Les lois amendées seront ensuite présentées pour adoption au Congrès général libyen (CGN), la plus haute autorité législative du pays.
Une loi instituée par le régime de Mouammar Kadhafi et limitant strictement la polygamie, a été déjà abolie après la révolution de 2011 qui a renversé ce régime.
La décision du ministère de la Justice semble destinée à satisfaire les revendications de certains groupes salafistes.
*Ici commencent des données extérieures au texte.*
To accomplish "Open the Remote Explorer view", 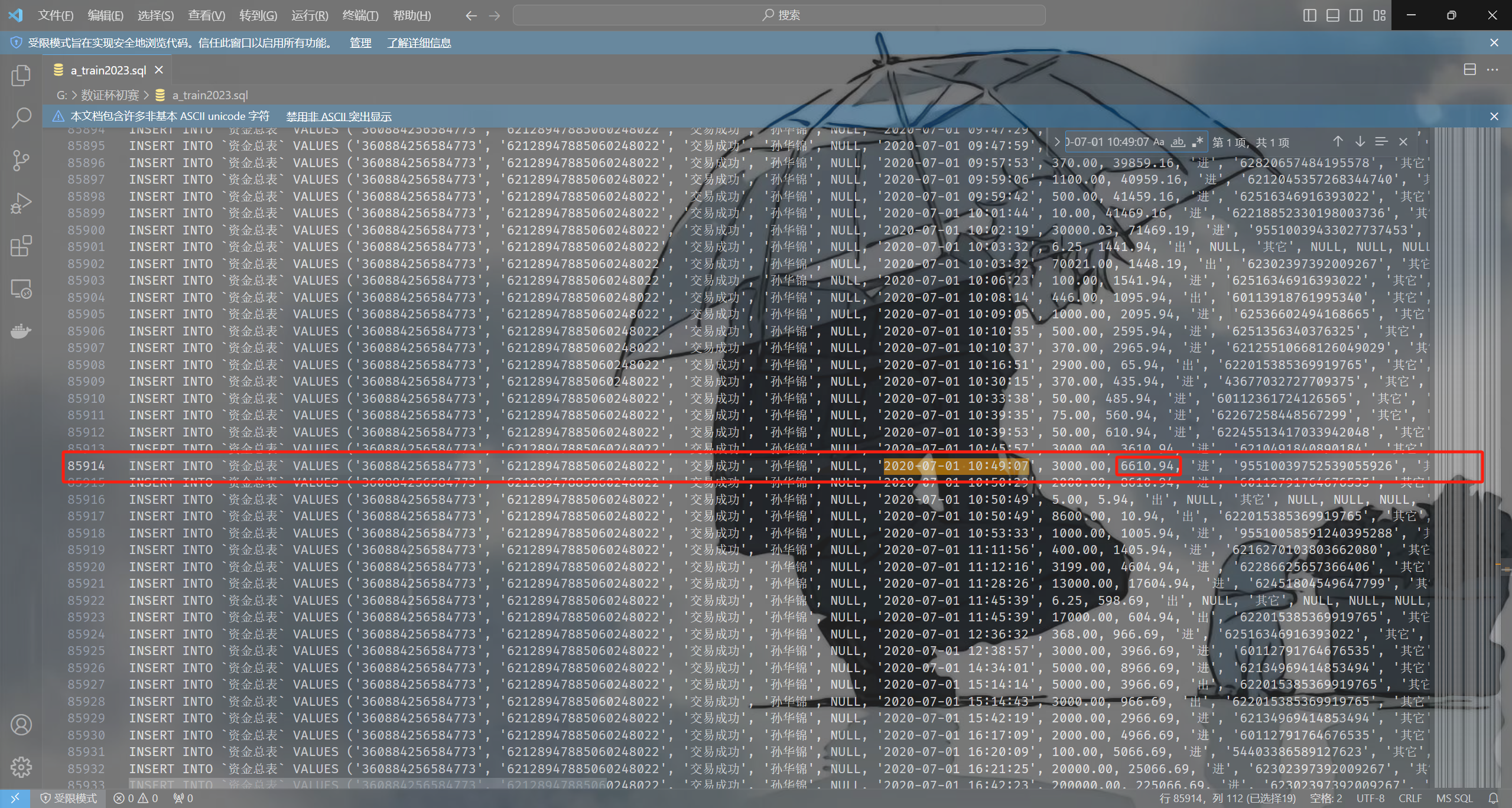I will (x=21, y=289).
Lundi, Ansar Ashariaa, le principal groupe salafiste jihadiste libyen, pointé du doigt dans des dizaines d'attaques et d'assassinats dans l'est du pays, a affirmé que la sécurité en Libye était "tributaire" de l'application de la loi islamique.
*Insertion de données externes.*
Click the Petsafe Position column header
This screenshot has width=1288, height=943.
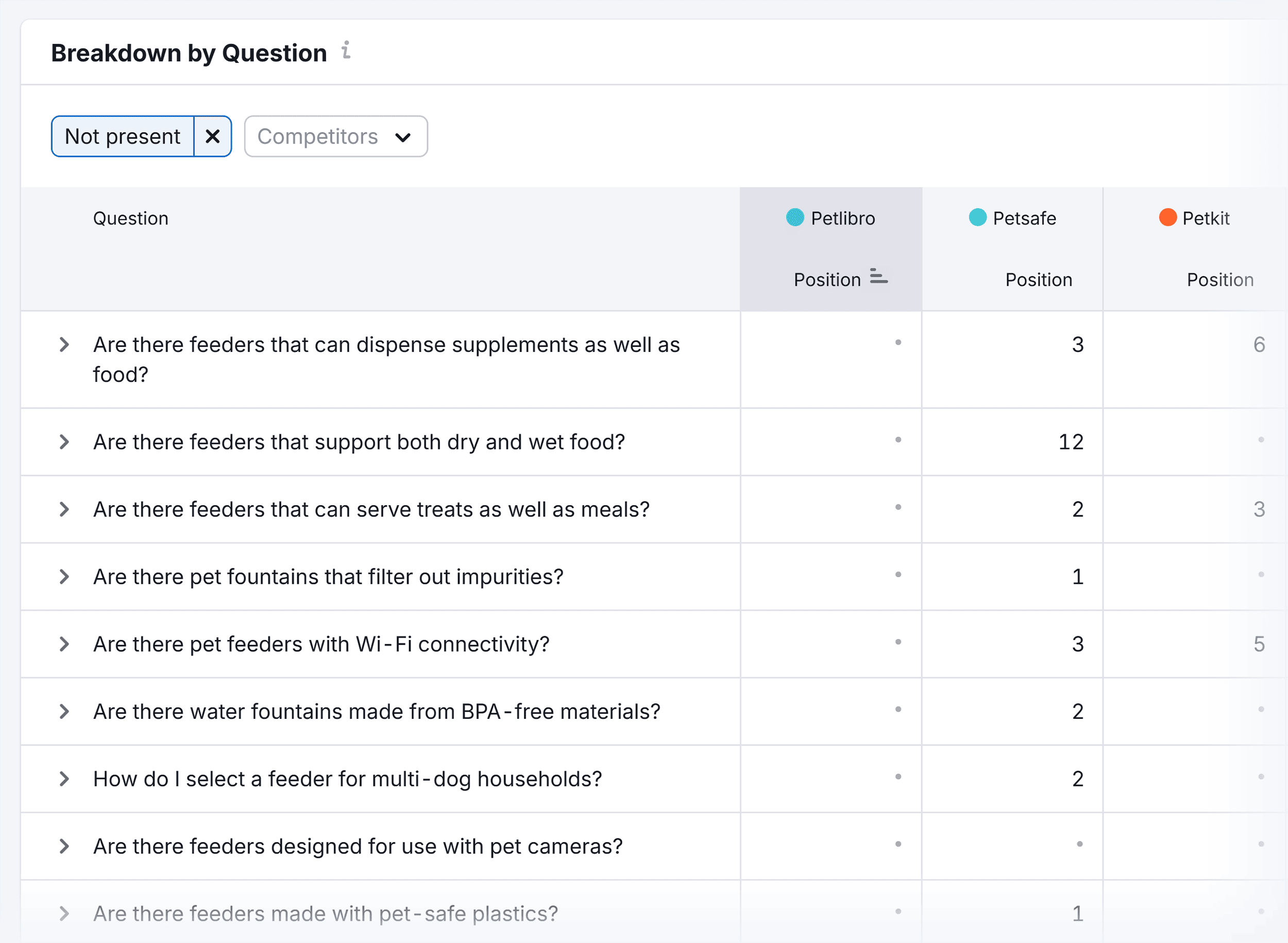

Ce groupe, dont le QG se trouve à Benghazi, chef lieu de l'Est libyen, a indiqué par ailleurs qu'il ne reconnaissait pas les institutions de l'Etat ni ses services de sécurité, les qualifiant d'apostat et de "Taghout" (forces maléfiques au service de la tyrannie).
Un nouvelle Constitution est en cours d'élaboration, qui devra aborder des questions clé, dont le rôle de la loi islamique, le système politique, la langue officielle du pays ou encore le statut des femmes et des minorités.